● **Exercise details**: Write out the data below in full. Keep it exact.

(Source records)
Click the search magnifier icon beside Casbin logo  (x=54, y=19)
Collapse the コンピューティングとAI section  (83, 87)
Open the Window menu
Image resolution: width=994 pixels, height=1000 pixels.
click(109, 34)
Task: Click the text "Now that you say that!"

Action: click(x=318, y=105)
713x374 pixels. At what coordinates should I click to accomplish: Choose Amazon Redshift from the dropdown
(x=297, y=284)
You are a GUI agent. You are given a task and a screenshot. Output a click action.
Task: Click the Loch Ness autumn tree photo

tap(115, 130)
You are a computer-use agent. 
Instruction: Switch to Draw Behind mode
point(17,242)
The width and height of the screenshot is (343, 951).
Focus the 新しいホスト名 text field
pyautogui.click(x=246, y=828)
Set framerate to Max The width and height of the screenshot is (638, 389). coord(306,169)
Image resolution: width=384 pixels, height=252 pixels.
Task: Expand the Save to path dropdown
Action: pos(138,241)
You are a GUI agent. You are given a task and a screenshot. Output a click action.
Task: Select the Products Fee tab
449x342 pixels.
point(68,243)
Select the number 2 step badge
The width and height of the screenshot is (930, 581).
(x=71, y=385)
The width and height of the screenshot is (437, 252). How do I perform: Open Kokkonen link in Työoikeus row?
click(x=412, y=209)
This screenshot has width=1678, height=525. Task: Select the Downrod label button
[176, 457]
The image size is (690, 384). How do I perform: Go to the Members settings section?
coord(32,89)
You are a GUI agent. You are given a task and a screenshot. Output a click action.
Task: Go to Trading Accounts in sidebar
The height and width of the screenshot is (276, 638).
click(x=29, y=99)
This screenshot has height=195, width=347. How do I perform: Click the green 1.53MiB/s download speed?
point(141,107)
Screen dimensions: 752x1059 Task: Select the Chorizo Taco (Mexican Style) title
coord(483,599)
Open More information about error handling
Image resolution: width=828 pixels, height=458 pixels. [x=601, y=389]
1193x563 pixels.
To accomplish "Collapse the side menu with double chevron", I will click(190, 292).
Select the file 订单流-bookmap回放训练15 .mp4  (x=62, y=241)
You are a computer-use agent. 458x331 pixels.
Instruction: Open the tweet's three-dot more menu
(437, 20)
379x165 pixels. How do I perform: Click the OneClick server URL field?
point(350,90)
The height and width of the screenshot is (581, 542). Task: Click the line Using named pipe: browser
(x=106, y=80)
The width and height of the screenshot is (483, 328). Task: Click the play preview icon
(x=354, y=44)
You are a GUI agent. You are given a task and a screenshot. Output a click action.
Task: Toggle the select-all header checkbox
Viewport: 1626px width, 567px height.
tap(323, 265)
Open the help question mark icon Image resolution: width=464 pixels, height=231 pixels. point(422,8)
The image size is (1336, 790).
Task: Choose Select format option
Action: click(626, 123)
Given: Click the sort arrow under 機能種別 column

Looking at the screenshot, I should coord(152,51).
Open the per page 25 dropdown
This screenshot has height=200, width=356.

● **Your solution**:
Click the search magnifier icon beside Casbin logo  (x=54, y=19)
Collapse the コンピューティングとAI section  (83, 87)
Open the Window menu
Image resolution: width=994 pixels, height=1000 pixels.
click(109, 34)
Task: Click the text "Now that you say that!"

Action: click(x=318, y=105)
713x374 pixels. At what coordinates should I click to accomplish: Choose Amazon Redshift from the dropdown
(x=297, y=284)
You are a GUI agent. You are given a task and a screenshot. Output a click action.
Task: Click the Loch Ness autumn tree photo

tap(115, 130)
You are a computer-use agent. 
Instruction: Switch to Draw Behind mode
point(17,242)
The width and height of the screenshot is (343, 951).
Focus the 新しいホスト名 text field
pyautogui.click(x=246, y=828)
Set framerate to Max The width and height of the screenshot is (638, 389). coord(306,169)
Image resolution: width=384 pixels, height=252 pixels.
Task: Expand the Save to path dropdown
Action: pos(138,241)
You are a GUI agent. You are given a task and a screenshot. Output a click action.
Task: Select the Products Fee tab
449x342 pixels.
point(68,243)
Select the number 2 step badge
The width and height of the screenshot is (930, 581).
(x=71, y=385)
The width and height of the screenshot is (437, 252). How do I perform: Open Kokkonen link in Työoikeus row?
click(x=412, y=209)
This screenshot has width=1678, height=525. Task: Select the Downrod label button
[176, 457]
The image size is (690, 384). How do I perform: Go to the Members settings section?
coord(32,89)
You are a GUI agent. You are given a task and a screenshot. Output a click action.
Task: Go to Trading Accounts in sidebar
The height and width of the screenshot is (276, 638).
click(x=29, y=99)
This screenshot has height=195, width=347. How do I perform: Click the green 1.53MiB/s download speed?
point(141,107)
Screen dimensions: 752x1059 Task: Select the Chorizo Taco (Mexican Style) title
coord(483,599)
Open More information about error handling
Image resolution: width=828 pixels, height=458 pixels. [x=601, y=389]
1193x563 pixels.
To accomplish "Collapse the side menu with double chevron", I will click(190, 292).
Select the file 订单流-bookmap回放训练15 .mp4  (x=62, y=241)
You are a computer-use agent. 458x331 pixels.
Instruction: Open the tweet's three-dot more menu
(437, 20)
379x165 pixels. How do I perform: Click the OneClick server URL field?
point(350,90)
The height and width of the screenshot is (581, 542). Task: Click the line Using named pipe: browser
(x=106, y=80)
The width and height of the screenshot is (483, 328). Task: Click the play preview icon
(x=354, y=44)
You are a GUI agent. You are given a task and a screenshot. Output a click action.
Task: Toggle the select-all header checkbox
Viewport: 1626px width, 567px height.
tap(323, 265)
Open the help question mark icon Image resolution: width=464 pixels, height=231 pixels. point(422,8)
The image size is (1336, 790).
Task: Choose Select format option
Action: click(626, 123)
Given: Click the sort arrow under 機能種別 column

Looking at the screenshot, I should coord(152,51).
Open the per page 25 dropdown
This screenshot has height=200, width=356.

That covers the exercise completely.